Eu acredito que o meu trabalho e a minha dedicação serão um dia reconhecidos. Acredito que o esforço faz a diferença. Acredito que o amor inerente à minha escrita fará a diferença. Por isso, ao pensar no futuro, penso, inevitavelmente, num futuro com palavras e amor. Poder escrever, para mim, é já um privilégio. E sendo um privilégio é já um sucesso pessoal.

✍ Além da escrita, que outras paixões nutres, que te completam enquanto pessoa?
Todas as artes têm um poder transformador na pessoa que sou. Contudo, para além da escrita, é a música que mais se evidencia. A música e as palavras são, para mim, uma combinação perfeita. Uma constante no meu dia-a-dia. Por isso, posso, de igual forma, considerar a música uma segunda paixão porque sempre foi uma fonte segura de inspiração.

✍ Que mensagem gostarias de passar aos teus seguidores?
A mensagem que gostaria de passar é simples.
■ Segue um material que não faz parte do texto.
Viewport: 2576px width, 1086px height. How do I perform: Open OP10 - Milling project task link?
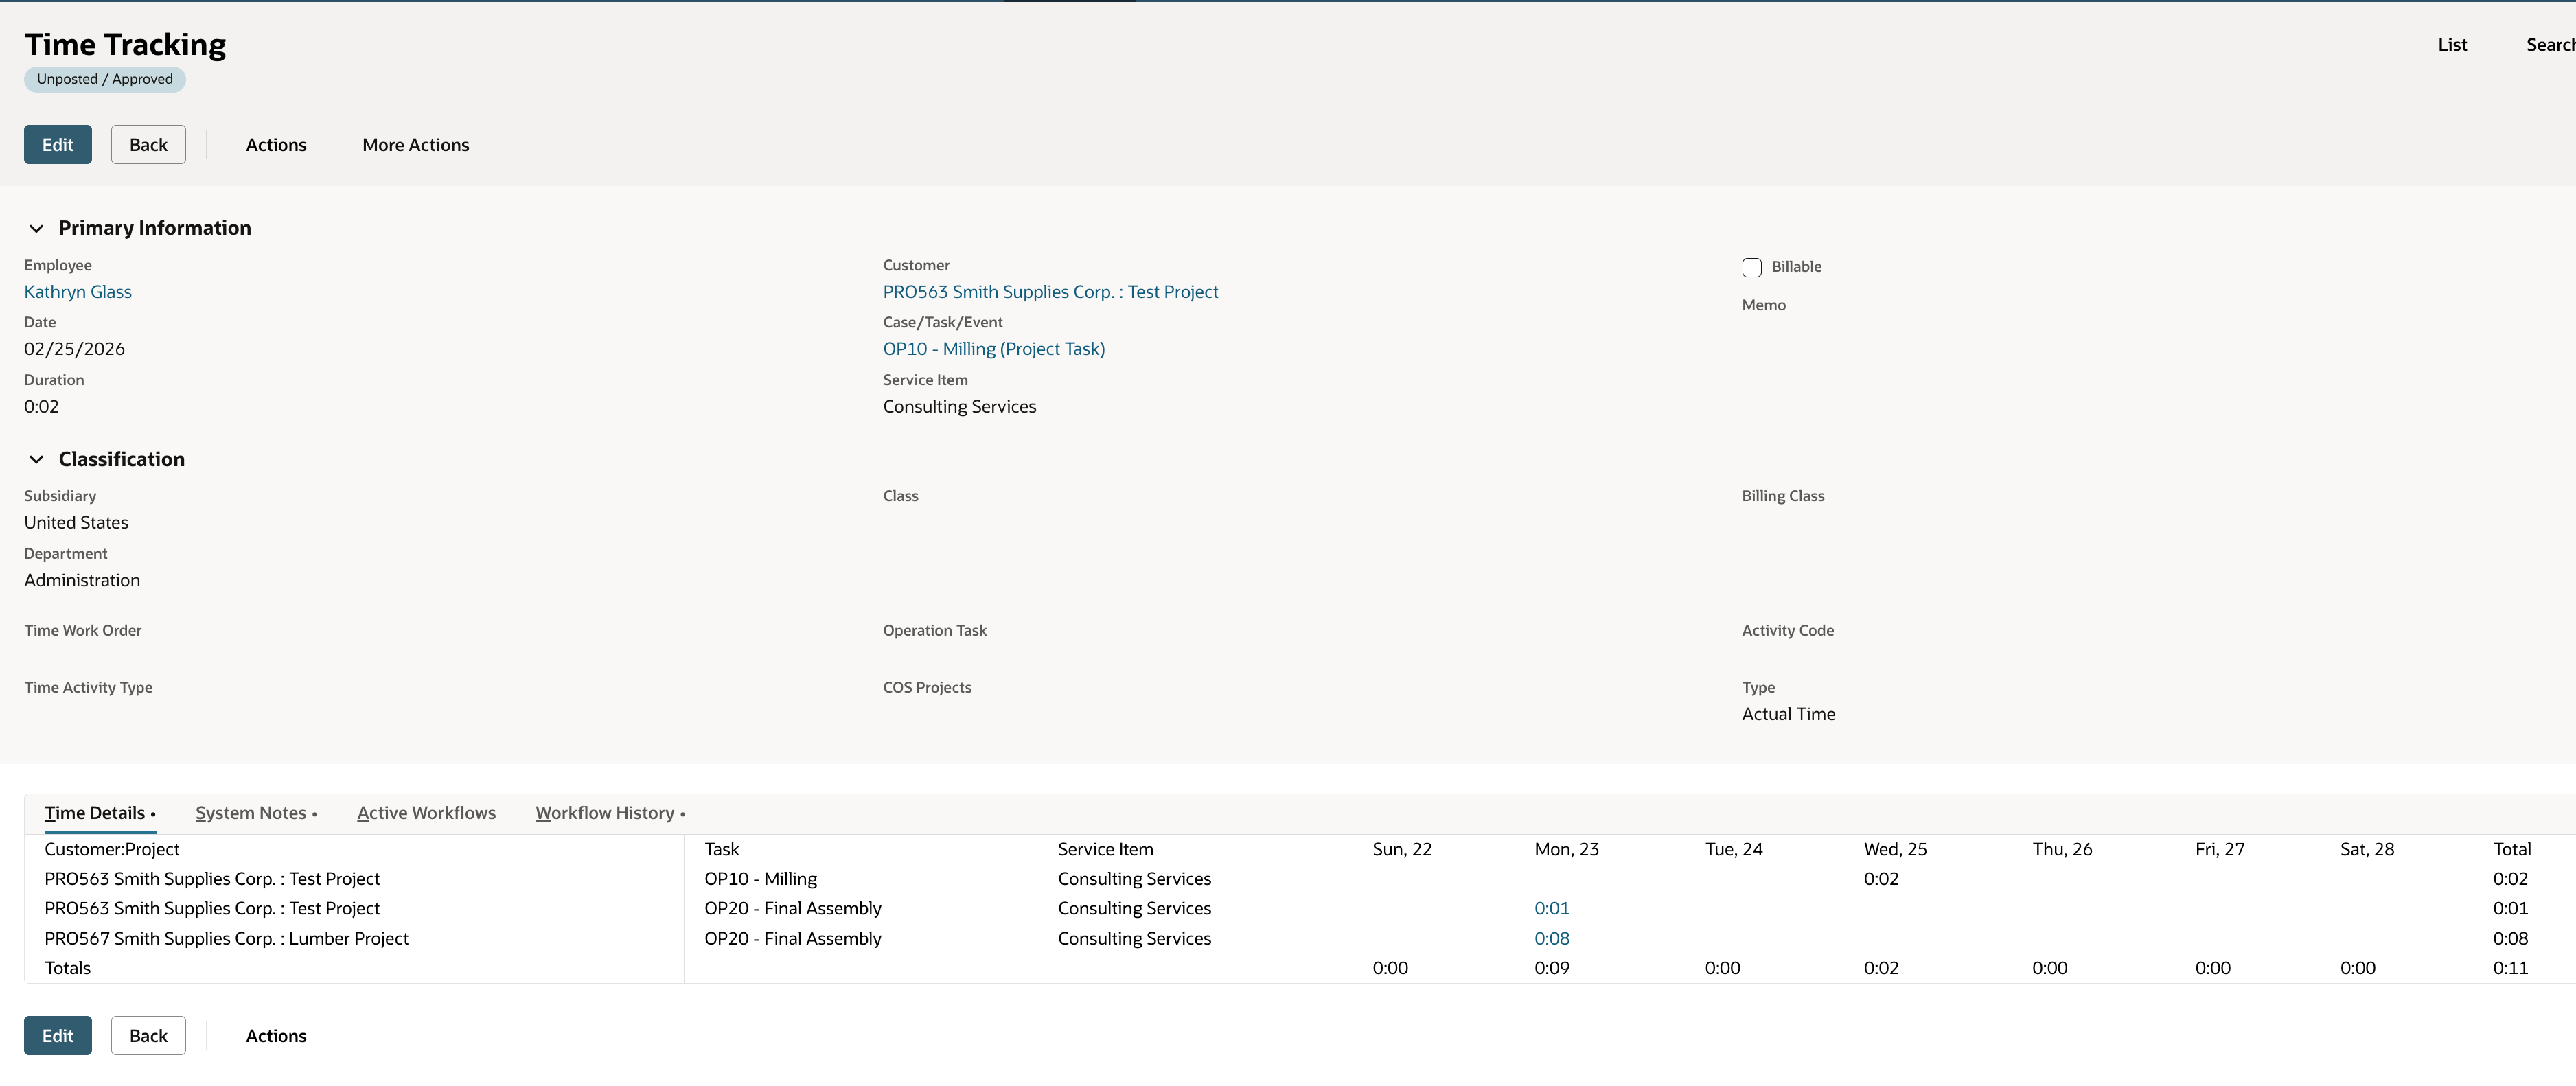993,349
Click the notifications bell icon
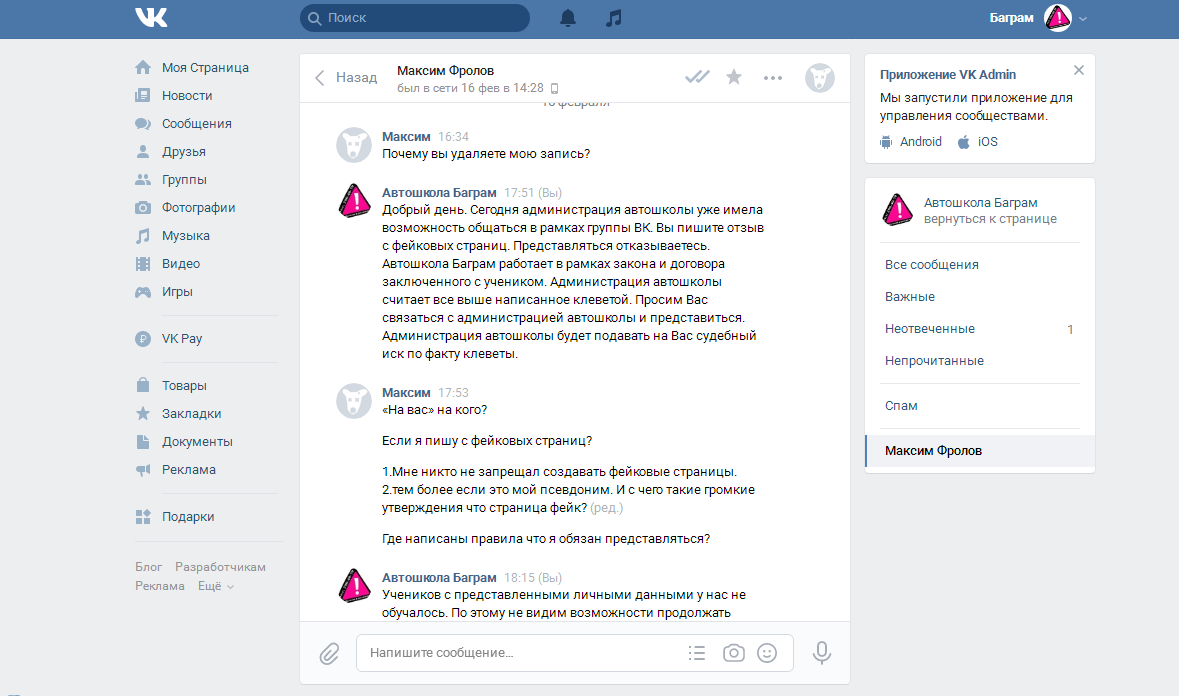Viewport: 1179px width, 696px height. [x=568, y=18]
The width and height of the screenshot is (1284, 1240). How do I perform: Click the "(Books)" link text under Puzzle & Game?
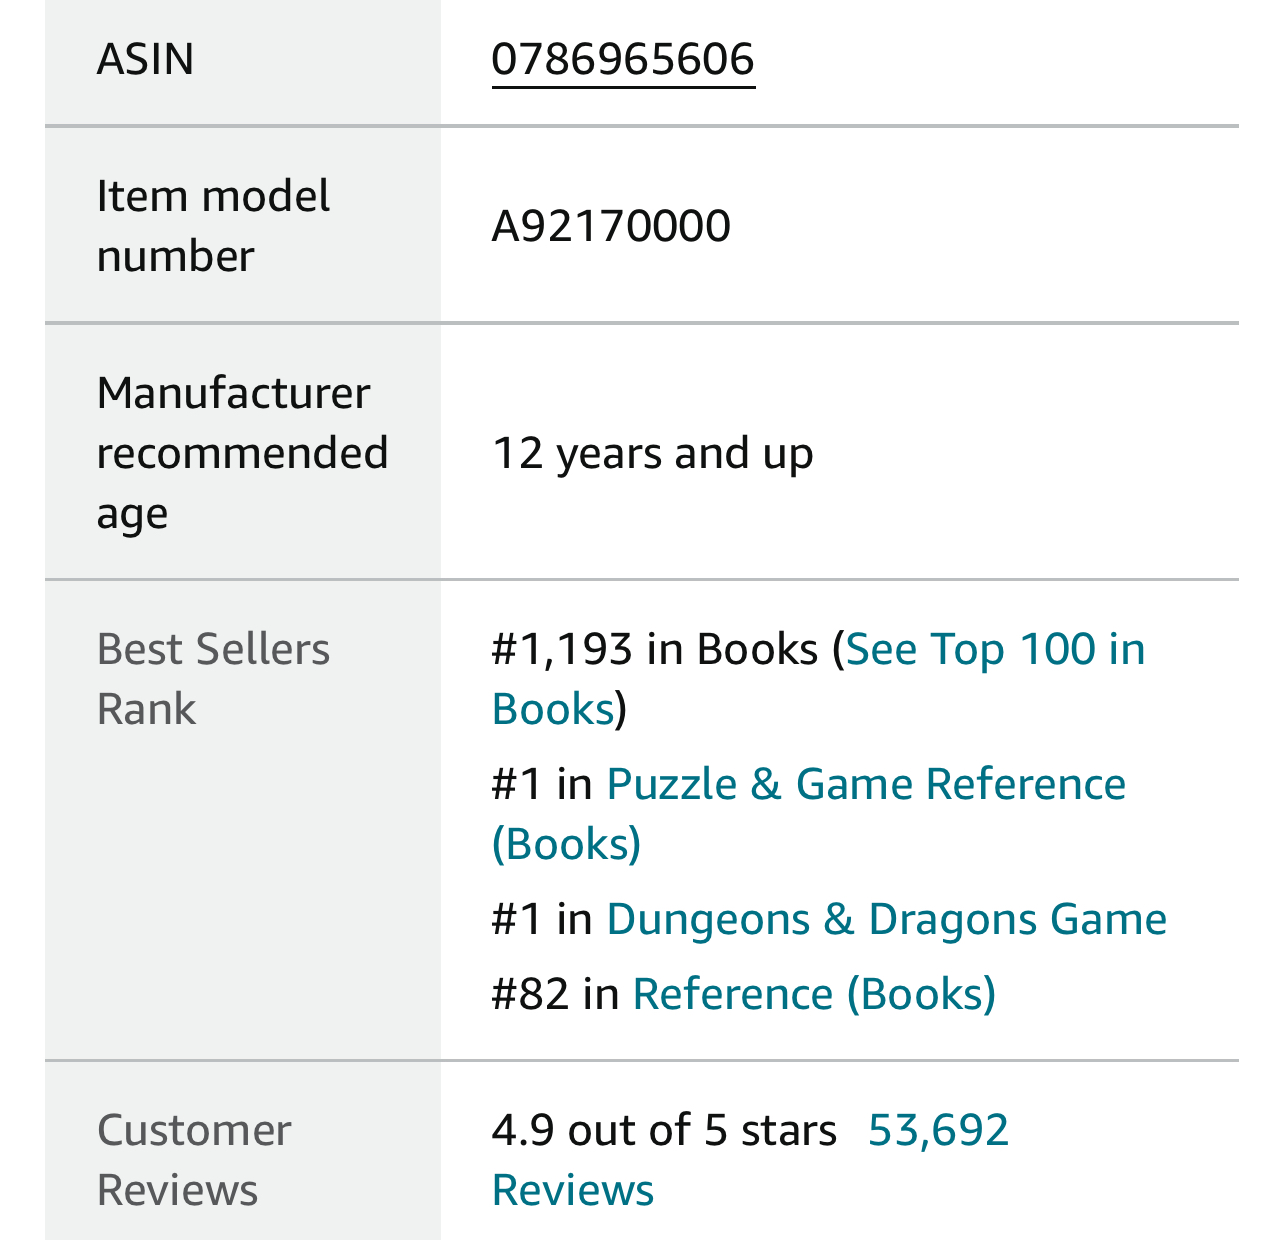(x=566, y=844)
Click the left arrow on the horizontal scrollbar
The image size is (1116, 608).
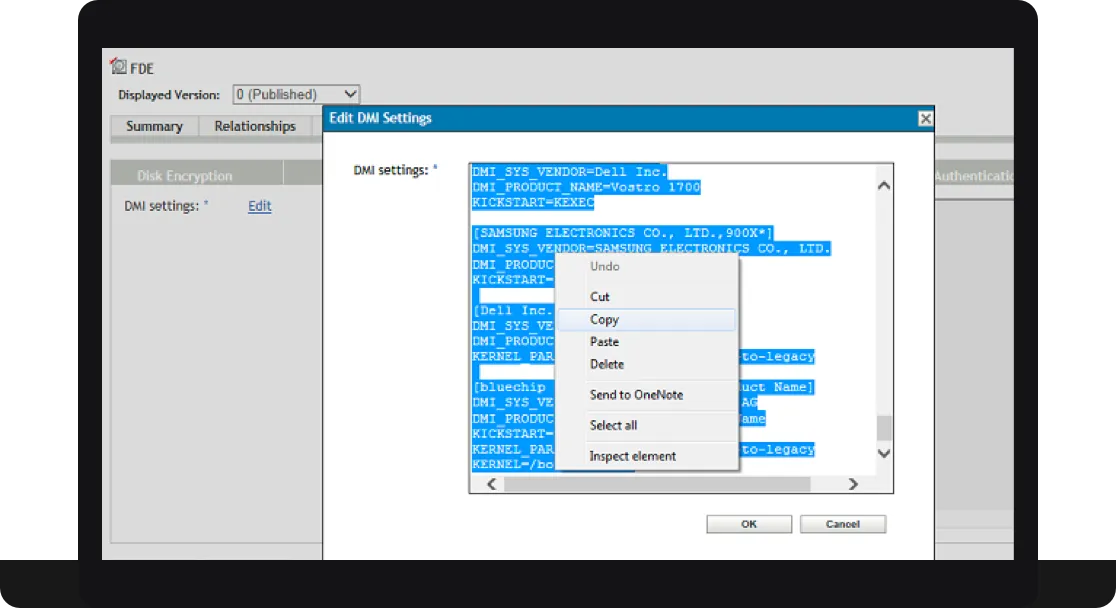(490, 483)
Nunca desistam dos vossos sonhos. Não digam que são pequenos demais para os alcançarem. Não pensem que são sonhos demasiado grandes para as vossas mãos. Transformem-nos, antes, em objectivos e lutem diariamente para atingi-los. O impossível acontece todos os dias. E nós só temos que estar preparados para quando ele chegar!

✍ Quais os teus objetivos enquanto escritor?
O meu objectivo enquanto escritora é conseguir cativar um maior número de leitores para que as minhas mensagens e as minhas histórias cheguem às pessoas que sentem e vivem e reflectem sobre a vida.

✍ Apenas numa palavra, descreve-te: Acreditar!

Obras publicadas:
  • Ópera de Cristal (2008)
  • Simplesmente Eu (2009)
  • Retalhos de Mim (2013)
  • A Melodia do Sonho (2014)
  • Participação na Antologia Luso Brasileira de Poesia Contemporânea Entre o Sono e o Sonho (vol VI) (2015) da Chiado Editora.